Mr. Tetteh while speaking in an interview with Prince Paul Amuzu said that initially, his intention was to go into crop farming but he realized that he needed a lot of capital to go into mainstream crop farming, a situation he could not meet.
“When I decided to go into farming, I realized that I needed a lot of capital to afford a piece of land, plough it, and buy fertilizer among requirements. After considering my financial position however, I realized that I cannot afford it so I backed out,” he stressed.
The sheep farmer said that another option available to him aside the crop farming was livestock farming, specifically, pig farming. This idea was also almost immediately abandoned due to the cost involved in their feeding.
“After abandoning my idea of going into crop farming, my second thought was to go into pig farming but I also realized that the pigs feed a lot and I couldn’t afford their feeds,” he explained.
Mr. Tetteh who said he finally resolved to go into sheep farming said his decision to venture into sheep farming stemmed from their status as ruminants which can feed on grass which is a far cheaper option.
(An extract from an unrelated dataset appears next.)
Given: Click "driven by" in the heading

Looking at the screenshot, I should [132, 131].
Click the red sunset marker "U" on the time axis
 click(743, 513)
“After contemplating for long on what do since I did not have the required capital, I finally resorted to go into sheep farming because they are ruminants and for that matter would feed on grass. The only challenges however, are to take them to field for grazing and monitor them so that they don’t destroy other people’s farms,” he asserted.
The system of sheep and goat production in Ghana is basically traditional except for a few organized or large-scale livestock farms which exhibit some degree of improved system.
In the settled villages or rural areas where the bulk of the nation’s sheep and goats can be located, there are usually unroofed or fenced yards and semi-open sheds where the animals are confined after grazing. The animals when released for grazing stay within a particular distance by dint of their territorial instinct.
On the few large-scale livestock farms, there are enclosed fenced and pasture areas divided into paddocks with dips.